The adage “busy people get things done” certainly applies to Danielle Kagan.
The University of Toronto student is a double major in political science and Jewish studies, she’s a tap and jazz dance instructor at two dance studios, she leads a Zumba class at a Curves fitness centre and she’s also co-captain of U of T’s Varsity Blues dance team.
But Kagan, 21, is not satisfied to rest on her laurels. She’s added a new project to her list.
She’s co-chairing Raise the Rhythm, a fundraiser encompassing a fashion show and contemporary dance in support of Canadian Feed the Children, a non-profit organization that works to end child poverty in Canada and in the third world.
The event, on Feb. 27 at the Al Green Theatre at the Miles Nadal Jewish Community Centre, will feature performances by some innovative local dance troops and “top young designers,” said Kagan.
Raise the Rhythm will combine fashion and dance, two of Kagan’s passions.
“It takes in everything that I love. I love fashion. I keep up-to-date with all the new designers, and I’m really involved in the dance world.”
She’s been dancing since she was five years old. After graduating from the dance school All That Dance at 16, she joined Vlad’s Dance Company until she graduated high school.
After spending a year as a student at the Hebrew University of Jerusalem, Kagan transferred to U of T, where she was able to continue honing her skills as a dancer on the Varsity Blues dance team.
“Now, me and my dance co-captain, Victoria Marshman, are running the [Raise the Rhythm] show,” she said.
“We’re choreographing all the numbers ourselves. It’s gives us a lot of creativity… It’s an artistic outlet from studying.”
Kagan said she comes to this event with experience she gained chairing a dance and fashion show when she was a student at the Anne and Max Tanenbaum Community Hebrew Academy of Toronto (CHAT), Richmond Hill campus.
“It was really fun. I wanted to do the same thing again, but on a bigger and more professional scale.”
So what’s Kagan’s secret for integrating this fundraising activity with her work, dance and academic responsibilities?
She says attending CHAT and dealing with the double curriculum has helped her develop excellent time-management skills.
“I’m using those skills now. Somehow, I manage to balance it all.”
Choosing a beneficiary for this charitable event was a no-brainer, because Kagan’s family has been supporting Canadian Feed the Children for a number of years.
“The charity does a lot of good work on different projects in Africa and Haiti. They are also providing whole food to needy children in Canada.”
In fact, raising money for the organization may be becoming a family tradition, she said.
“My cousin, Elan Panov, did some terrific charity events for Canadian Feed the Children, when he was at Western [University]. I loved what they did.”
Kagan says she’s co-producing the show with Marshman, and Jessica Domingo.
“We brainstormed to decide what we wanted for the show… We said, ‘We’re all dancers. Let’s throw in some professional Toronto-based dance companies.’”

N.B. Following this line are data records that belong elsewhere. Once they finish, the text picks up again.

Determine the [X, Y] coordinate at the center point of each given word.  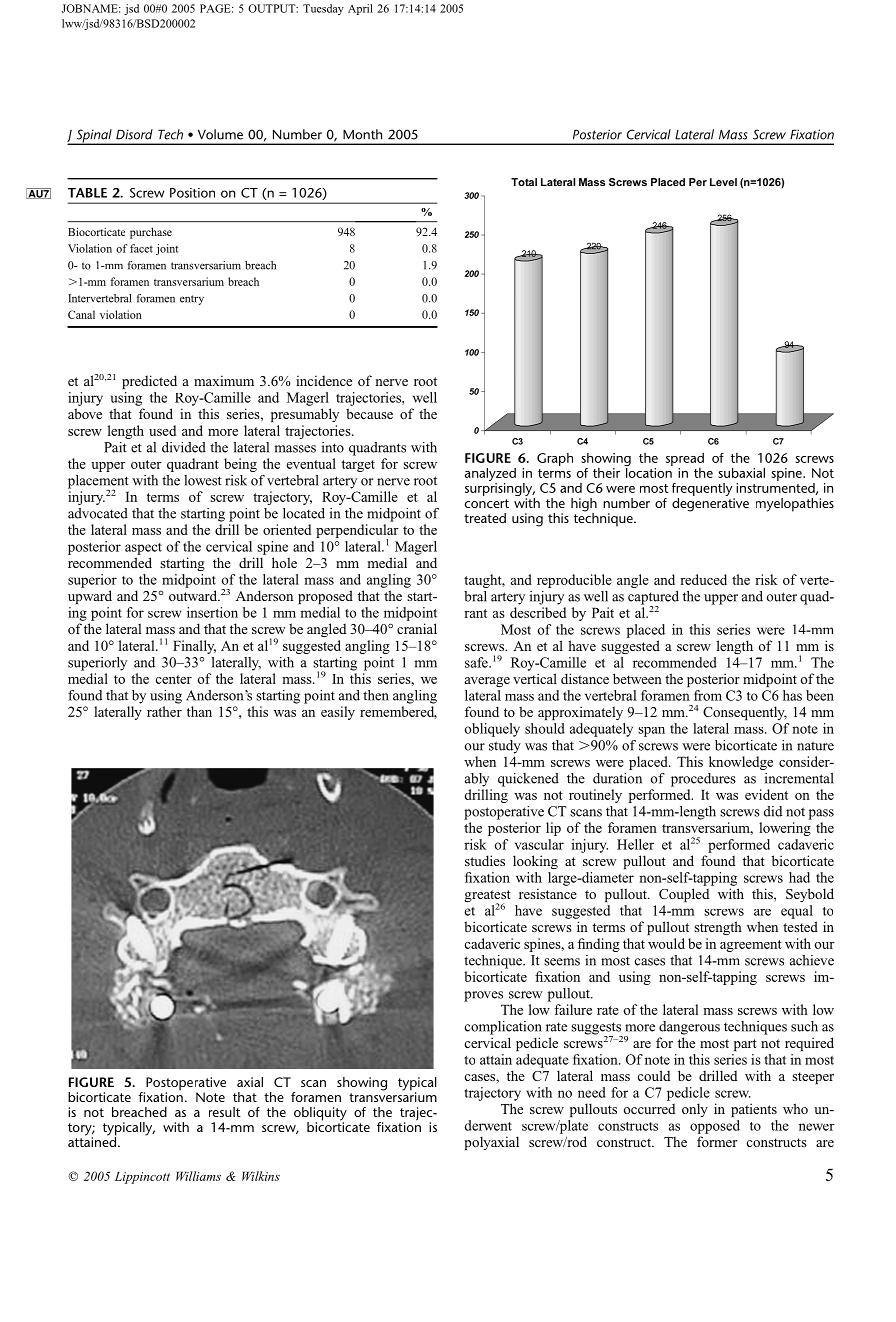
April [360, 9]
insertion [212, 612]
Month [362, 134]
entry [192, 300]
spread [685, 461]
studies [485, 860]
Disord [134, 134]
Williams [198, 1176]
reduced [703, 579]
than [199, 711]
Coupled [684, 895]
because [369, 413]
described [538, 612]
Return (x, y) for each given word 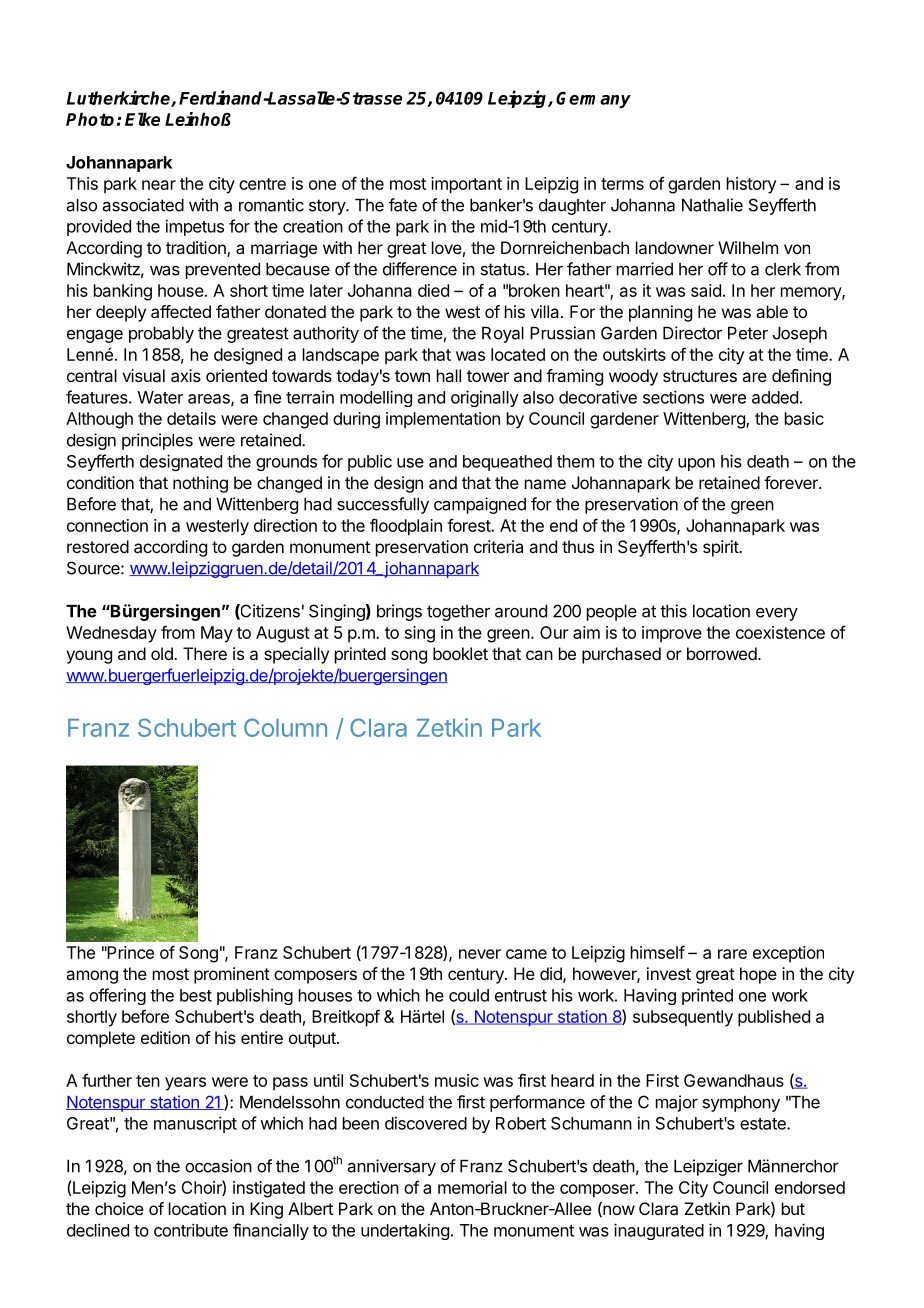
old (163, 653)
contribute (191, 1230)
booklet (460, 653)
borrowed (722, 653)
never (480, 954)
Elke (142, 119)
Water (160, 397)
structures (700, 376)
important (466, 185)
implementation (443, 420)
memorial (472, 1187)
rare (732, 954)
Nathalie (712, 205)
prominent (232, 975)
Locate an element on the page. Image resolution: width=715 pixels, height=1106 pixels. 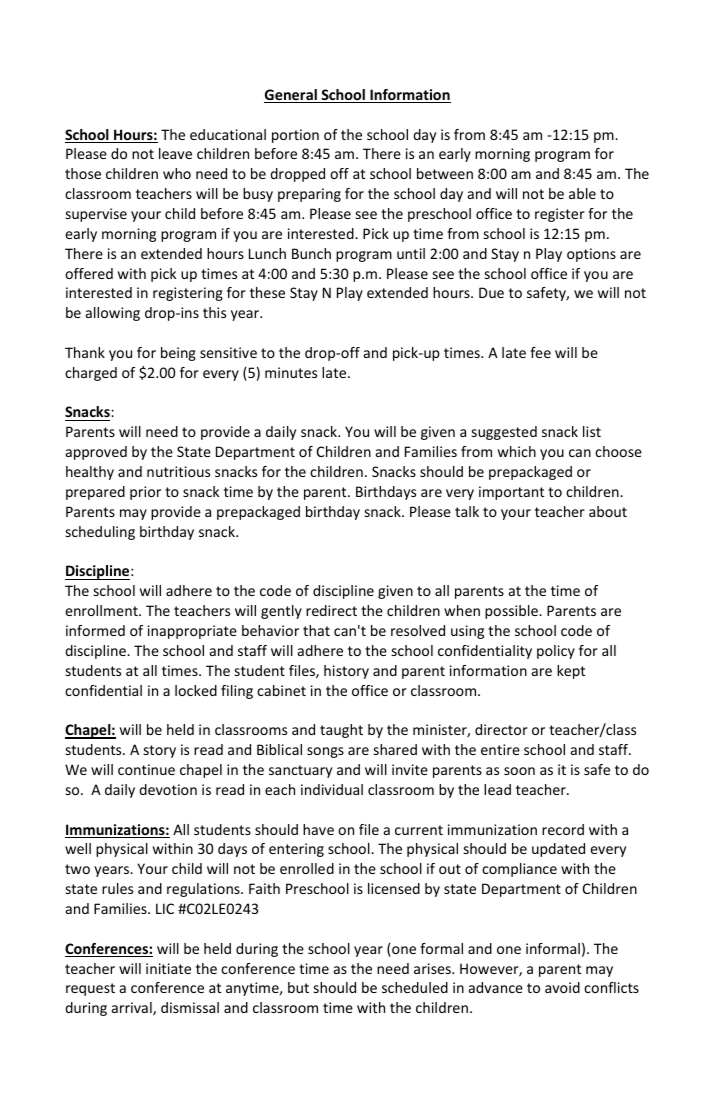
but is located at coordinates (298, 987).
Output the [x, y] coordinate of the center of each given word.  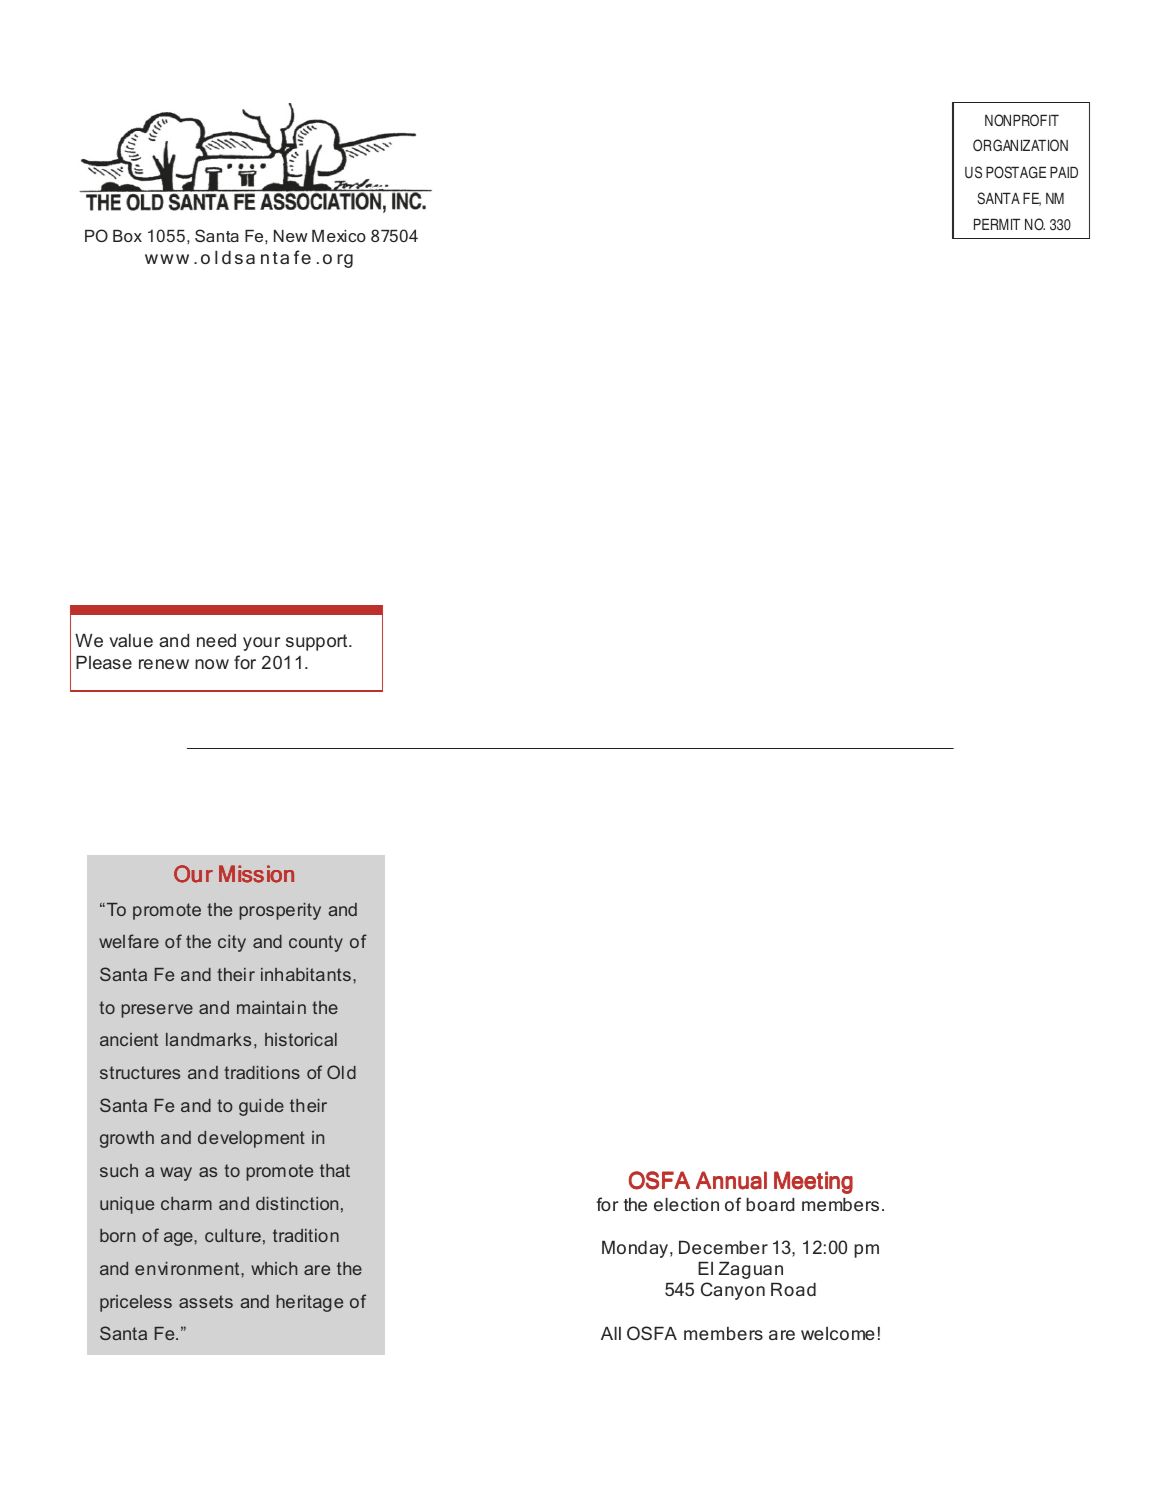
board [770, 1204]
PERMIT [997, 224]
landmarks [208, 1039]
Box [127, 236]
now [212, 664]
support [318, 642]
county [316, 943]
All [611, 1333]
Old [341, 1072]
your [261, 644]
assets [206, 1301]
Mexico [339, 236]
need [216, 640]
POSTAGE [1016, 172]
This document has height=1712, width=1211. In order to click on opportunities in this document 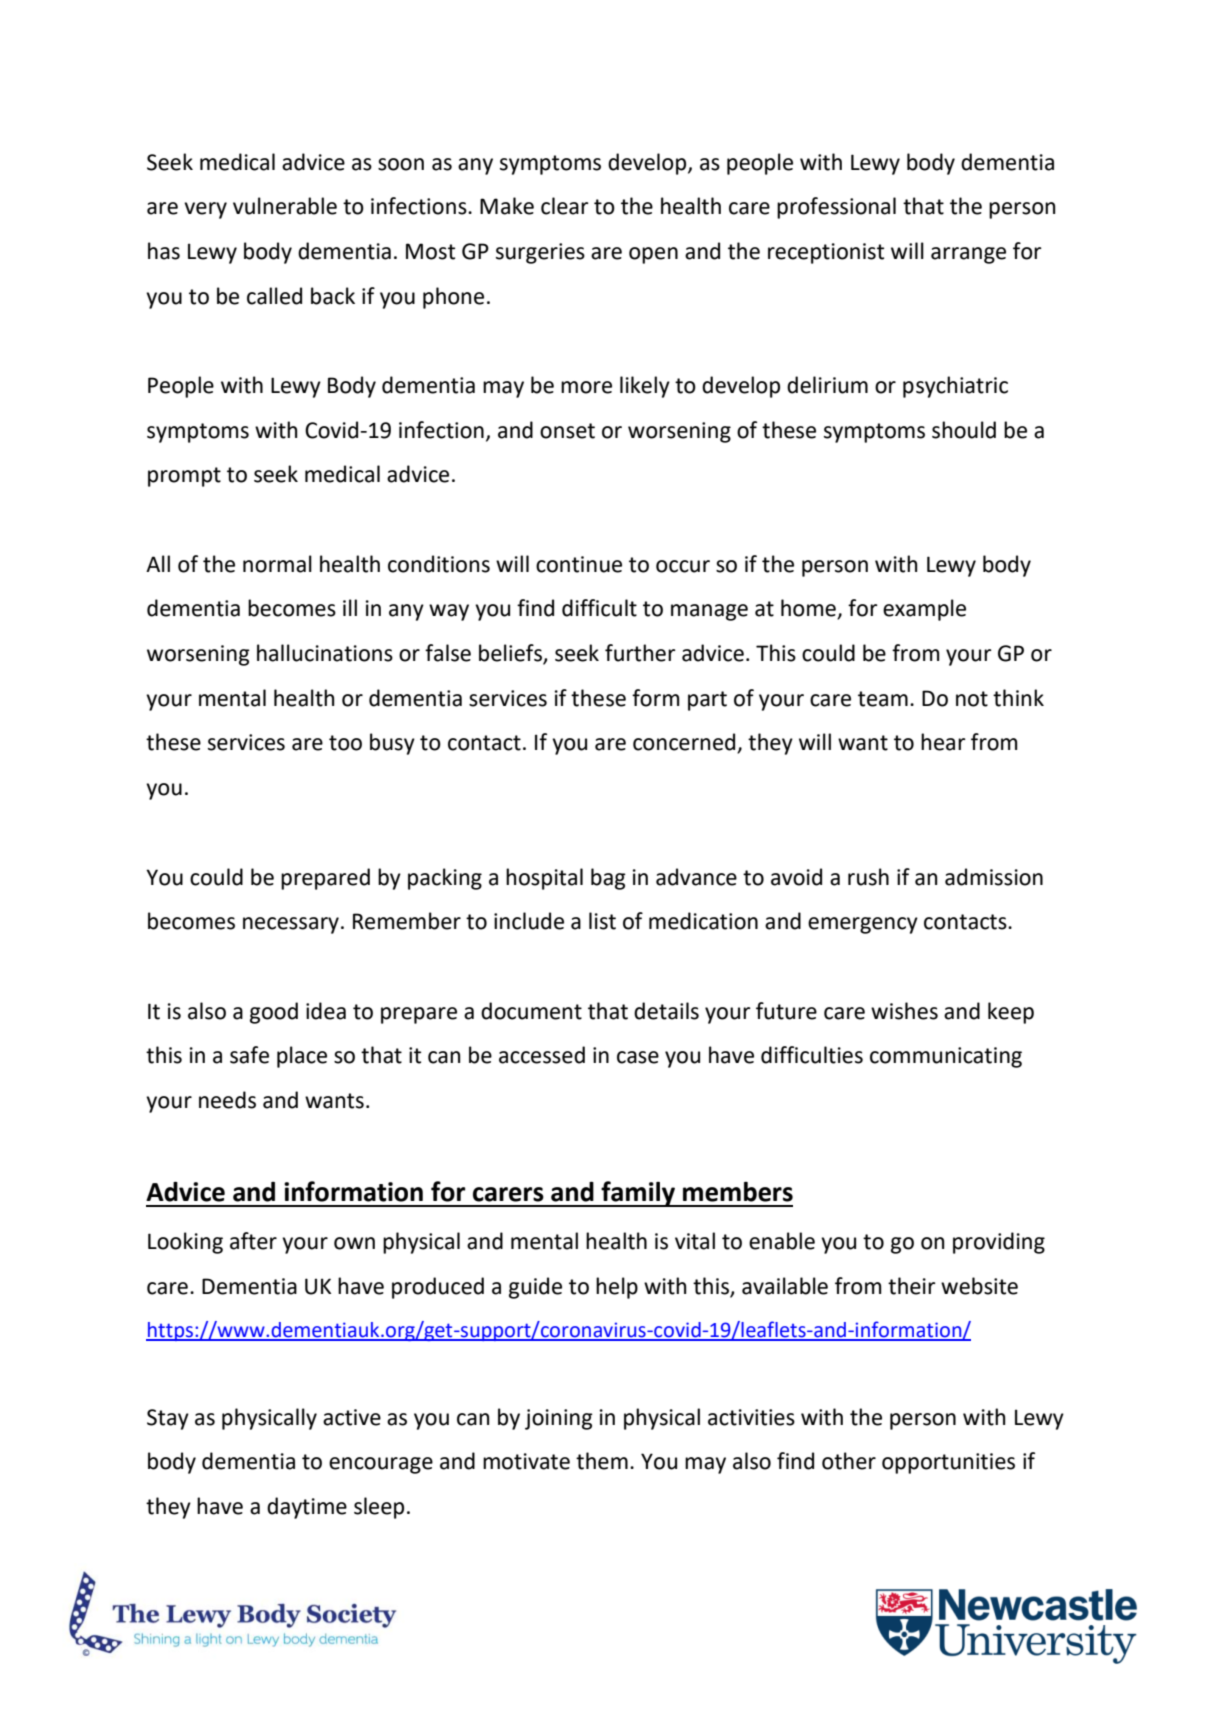, I will do `click(948, 1463)`.
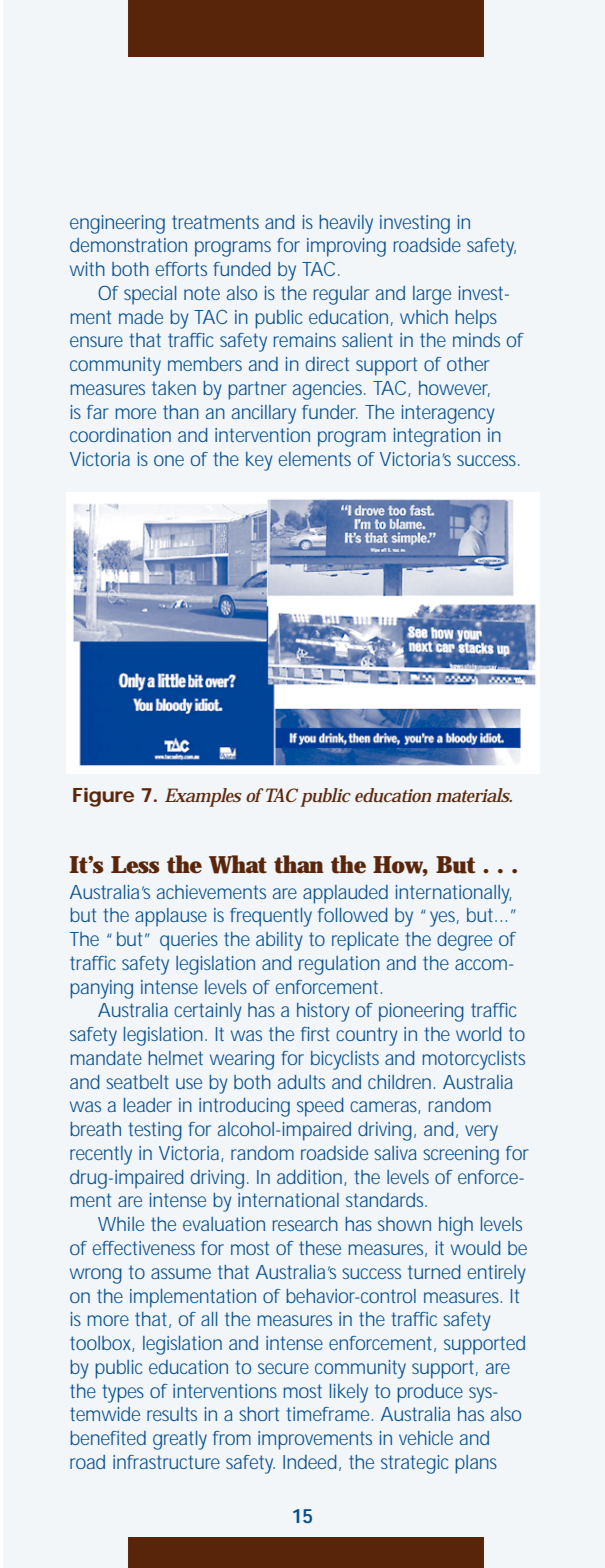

Eryn Waltman, a Toronto-based choreographer who recently founded a contemporary dance company, will be performing, said Kagan.
“She has her own dance company called Conteur. I saw her show at a charity event. She’s wonderful.”
Also featured are “Canada’s legendary beatboxer,” Scott Jackson, and choreographers from a contemporary dance program called Bridge to Artists.
The audience can also expect a performance from Kagan’s Varsity Blues dance team.
For the fashionistas in the crowd, local fashion designers, including Arnaldo Santos, Sheila Jobin, VerseTen, and Michelle Walmsley, will put their mark on the show.
“Arnaldo is a good friend of mine,” said Kagan. “I modelled at his last charity event. He got me in contact with a lot of other up-and-coming Canadian fashion designers.”
She says she’s pleased with the calibre of the artists and designers who are volunteering their time.
“If people know dance and fashion in the Toronto community, these are names that you will recognize.”
Kagan is already musing about making Raise the Rhythm an annual event.
“I hope that it’s successful so that we can do it every year. It’s a lot of work, but it’s worthwhile.”